- What needs to be done: Transcribe exactly the lines from the one containing "This screenshot has height=447, width=804." through the end of the data, both included. Leave out pictures.

──────

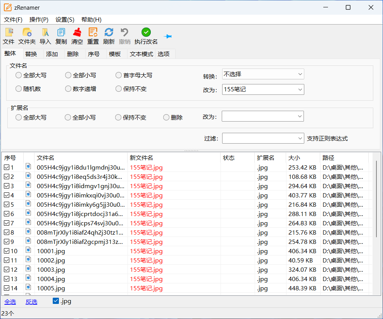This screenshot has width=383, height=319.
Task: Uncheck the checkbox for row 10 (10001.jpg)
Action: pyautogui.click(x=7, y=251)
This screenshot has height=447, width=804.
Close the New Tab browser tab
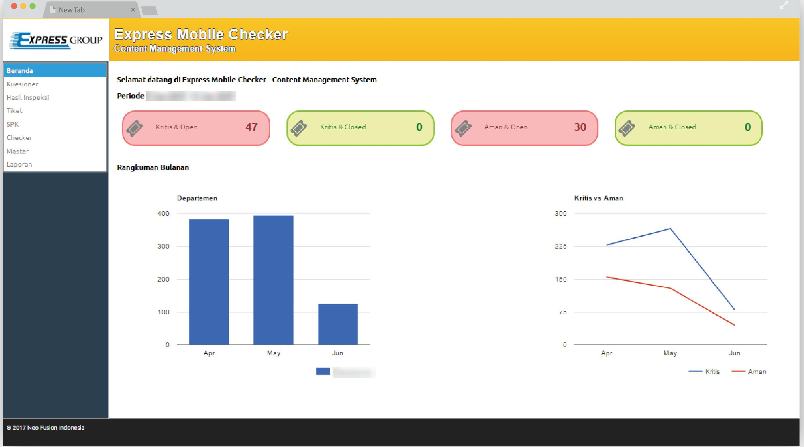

──────

- Exercise response:
This screenshot has height=447, width=804.
Close the New Tab browser tab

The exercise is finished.